*Dataset rows*

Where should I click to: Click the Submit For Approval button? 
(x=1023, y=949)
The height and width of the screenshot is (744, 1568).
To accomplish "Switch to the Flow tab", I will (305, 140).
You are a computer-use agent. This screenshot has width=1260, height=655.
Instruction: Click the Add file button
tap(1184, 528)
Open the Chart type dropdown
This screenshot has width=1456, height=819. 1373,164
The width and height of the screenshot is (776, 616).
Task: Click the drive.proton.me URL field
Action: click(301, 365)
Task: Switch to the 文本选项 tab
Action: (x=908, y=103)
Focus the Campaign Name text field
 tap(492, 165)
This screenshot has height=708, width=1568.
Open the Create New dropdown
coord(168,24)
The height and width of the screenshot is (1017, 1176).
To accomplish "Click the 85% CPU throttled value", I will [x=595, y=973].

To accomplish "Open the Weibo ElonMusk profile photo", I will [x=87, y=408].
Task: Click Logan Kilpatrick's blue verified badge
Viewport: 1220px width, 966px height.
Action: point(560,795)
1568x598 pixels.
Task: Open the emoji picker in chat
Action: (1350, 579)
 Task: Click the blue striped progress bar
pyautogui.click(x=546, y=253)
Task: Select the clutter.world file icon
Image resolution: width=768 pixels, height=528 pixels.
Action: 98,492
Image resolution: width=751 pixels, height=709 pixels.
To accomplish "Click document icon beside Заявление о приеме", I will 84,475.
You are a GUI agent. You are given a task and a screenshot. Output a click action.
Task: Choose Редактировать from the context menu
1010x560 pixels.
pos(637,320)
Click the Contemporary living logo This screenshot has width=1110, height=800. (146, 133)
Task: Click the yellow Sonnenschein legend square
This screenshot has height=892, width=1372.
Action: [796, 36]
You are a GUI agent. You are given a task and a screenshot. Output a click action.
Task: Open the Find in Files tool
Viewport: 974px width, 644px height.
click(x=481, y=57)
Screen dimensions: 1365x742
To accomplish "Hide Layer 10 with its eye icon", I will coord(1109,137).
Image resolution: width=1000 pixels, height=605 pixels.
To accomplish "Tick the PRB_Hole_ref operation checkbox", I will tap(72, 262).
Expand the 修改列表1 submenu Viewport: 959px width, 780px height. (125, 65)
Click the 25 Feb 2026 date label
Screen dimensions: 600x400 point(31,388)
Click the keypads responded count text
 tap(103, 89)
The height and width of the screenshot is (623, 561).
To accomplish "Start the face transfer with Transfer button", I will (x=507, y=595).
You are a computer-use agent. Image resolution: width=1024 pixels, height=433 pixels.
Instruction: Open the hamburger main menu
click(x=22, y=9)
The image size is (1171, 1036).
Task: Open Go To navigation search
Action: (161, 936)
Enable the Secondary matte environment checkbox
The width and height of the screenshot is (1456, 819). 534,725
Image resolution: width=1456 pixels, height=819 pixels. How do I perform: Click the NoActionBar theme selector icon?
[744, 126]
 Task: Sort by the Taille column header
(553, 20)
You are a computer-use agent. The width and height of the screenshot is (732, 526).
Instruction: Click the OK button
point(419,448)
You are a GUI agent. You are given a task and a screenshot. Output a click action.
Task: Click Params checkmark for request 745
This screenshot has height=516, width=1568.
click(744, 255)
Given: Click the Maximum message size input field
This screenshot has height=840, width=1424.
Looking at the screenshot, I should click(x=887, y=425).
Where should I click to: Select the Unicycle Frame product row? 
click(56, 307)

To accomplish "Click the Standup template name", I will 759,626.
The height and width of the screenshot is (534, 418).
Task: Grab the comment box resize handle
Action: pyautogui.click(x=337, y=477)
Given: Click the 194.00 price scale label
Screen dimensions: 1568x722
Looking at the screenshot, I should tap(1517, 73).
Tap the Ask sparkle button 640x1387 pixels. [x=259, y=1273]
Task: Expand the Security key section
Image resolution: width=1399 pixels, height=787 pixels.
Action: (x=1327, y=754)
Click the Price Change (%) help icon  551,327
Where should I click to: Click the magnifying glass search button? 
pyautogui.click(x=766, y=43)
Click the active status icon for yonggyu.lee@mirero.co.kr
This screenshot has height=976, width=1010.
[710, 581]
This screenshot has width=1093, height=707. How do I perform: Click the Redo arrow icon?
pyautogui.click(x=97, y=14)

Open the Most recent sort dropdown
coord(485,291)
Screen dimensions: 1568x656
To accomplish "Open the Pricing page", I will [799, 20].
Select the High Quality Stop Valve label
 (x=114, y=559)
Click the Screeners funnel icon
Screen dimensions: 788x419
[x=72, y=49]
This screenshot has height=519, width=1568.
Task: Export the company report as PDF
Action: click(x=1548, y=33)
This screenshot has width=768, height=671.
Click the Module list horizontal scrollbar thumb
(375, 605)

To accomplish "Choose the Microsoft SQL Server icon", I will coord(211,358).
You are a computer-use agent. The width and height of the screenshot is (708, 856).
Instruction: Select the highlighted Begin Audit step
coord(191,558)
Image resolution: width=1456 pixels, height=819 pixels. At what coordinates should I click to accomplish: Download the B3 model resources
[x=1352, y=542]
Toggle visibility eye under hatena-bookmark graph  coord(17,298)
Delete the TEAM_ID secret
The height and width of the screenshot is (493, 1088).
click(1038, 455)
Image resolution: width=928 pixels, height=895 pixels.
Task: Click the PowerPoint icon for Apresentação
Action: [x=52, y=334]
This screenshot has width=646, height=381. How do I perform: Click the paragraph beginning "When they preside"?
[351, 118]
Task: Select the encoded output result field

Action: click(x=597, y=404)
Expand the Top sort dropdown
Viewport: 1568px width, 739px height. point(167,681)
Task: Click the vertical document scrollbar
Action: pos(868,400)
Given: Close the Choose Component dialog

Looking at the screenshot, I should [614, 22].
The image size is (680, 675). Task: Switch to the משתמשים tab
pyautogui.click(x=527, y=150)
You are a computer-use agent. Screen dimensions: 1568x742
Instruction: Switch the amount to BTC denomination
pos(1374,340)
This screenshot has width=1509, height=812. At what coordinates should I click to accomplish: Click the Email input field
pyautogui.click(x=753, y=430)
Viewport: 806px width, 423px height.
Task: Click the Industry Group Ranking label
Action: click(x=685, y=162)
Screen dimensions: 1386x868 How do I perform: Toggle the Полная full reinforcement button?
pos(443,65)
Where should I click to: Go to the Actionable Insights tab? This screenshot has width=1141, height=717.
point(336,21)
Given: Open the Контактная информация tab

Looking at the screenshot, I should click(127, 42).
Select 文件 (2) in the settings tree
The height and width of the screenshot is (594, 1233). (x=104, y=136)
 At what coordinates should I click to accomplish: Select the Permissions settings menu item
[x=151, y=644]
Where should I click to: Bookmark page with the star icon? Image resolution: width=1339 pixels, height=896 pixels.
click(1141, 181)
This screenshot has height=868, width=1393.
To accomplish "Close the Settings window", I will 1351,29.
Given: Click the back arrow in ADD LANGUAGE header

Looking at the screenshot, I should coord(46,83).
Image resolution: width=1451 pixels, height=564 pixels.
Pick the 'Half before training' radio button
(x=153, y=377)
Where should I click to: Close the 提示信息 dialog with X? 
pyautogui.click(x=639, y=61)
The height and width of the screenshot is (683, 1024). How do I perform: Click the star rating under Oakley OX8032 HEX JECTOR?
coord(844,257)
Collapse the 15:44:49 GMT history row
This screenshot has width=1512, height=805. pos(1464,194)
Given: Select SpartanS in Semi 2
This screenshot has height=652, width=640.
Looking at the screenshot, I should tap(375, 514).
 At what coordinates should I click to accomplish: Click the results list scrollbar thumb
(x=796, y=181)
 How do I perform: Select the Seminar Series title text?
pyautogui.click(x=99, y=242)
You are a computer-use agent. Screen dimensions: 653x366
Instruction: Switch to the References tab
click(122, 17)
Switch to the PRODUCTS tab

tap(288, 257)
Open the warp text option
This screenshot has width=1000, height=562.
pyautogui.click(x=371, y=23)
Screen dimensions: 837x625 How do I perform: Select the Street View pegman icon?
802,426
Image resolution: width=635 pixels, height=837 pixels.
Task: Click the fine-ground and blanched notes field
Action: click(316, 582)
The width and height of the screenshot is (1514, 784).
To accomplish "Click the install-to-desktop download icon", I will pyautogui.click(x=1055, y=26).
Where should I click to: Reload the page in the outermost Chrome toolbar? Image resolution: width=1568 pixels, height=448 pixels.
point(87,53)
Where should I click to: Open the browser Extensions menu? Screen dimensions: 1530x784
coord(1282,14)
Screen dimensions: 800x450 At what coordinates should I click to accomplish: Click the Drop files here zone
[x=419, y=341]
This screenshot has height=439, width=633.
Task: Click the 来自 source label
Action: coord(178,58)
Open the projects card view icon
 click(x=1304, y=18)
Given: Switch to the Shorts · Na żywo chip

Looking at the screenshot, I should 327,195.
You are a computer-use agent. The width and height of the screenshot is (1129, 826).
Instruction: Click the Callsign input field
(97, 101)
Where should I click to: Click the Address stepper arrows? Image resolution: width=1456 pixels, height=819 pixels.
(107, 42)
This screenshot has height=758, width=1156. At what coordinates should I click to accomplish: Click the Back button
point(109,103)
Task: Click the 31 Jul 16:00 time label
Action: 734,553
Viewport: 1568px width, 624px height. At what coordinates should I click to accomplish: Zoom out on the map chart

*Problem details*
Please rewrite the stretch from the start of the records through the line containing "pos(637,320)", changing "dropdown" to "drop-down list" and leaving everything else unchanged. Give back only those lines.

*Answer to the problem*
Where should I click to: Click the Submit For Approval button? 
(x=1023, y=949)
The height and width of the screenshot is (744, 1568).
To accomplish "Switch to the Flow tab", I will (305, 140).
You are a computer-use agent. This screenshot has width=1260, height=655.
Instruction: Click the Add file button
tap(1184, 528)
Open the Chart type drop-down list
This screenshot has width=1456, height=819. 1373,164
The width and height of the screenshot is (776, 616).
Task: Click the drive.proton.me URL field
Action: click(301, 365)
Task: Switch to the 文本选项 tab
Action: (x=908, y=103)
Focus the Campaign Name text field
 tap(492, 165)
This screenshot has height=708, width=1568.
Open the Create New drop-down list
coord(168,24)
The height and width of the screenshot is (1017, 1176).
To accomplish "Click the 85% CPU throttled value", I will [x=595, y=973].

To accomplish "Open the Weibo ElonMusk profile photo", I will [x=87, y=408].
Task: Click Logan Kilpatrick's blue verified badge
Viewport: 1220px width, 966px height.
Action: point(560,795)
1568x598 pixels.
Task: Open the emoji picker in chat
Action: (1350, 579)
 Task: Click the blue striped progress bar
pyautogui.click(x=546, y=253)
Task: Select the clutter.world file icon
Image resolution: width=768 pixels, height=528 pixels.
Action: 98,492
Image resolution: width=751 pixels, height=709 pixels.
To accomplish "Click document icon beside Заявление о приеме", I will 84,475.
You are a GUI agent. You are given a task and a screenshot. Output a click action.
Task: Choose Редактировать from the context menu
1010x560 pixels.
pos(637,320)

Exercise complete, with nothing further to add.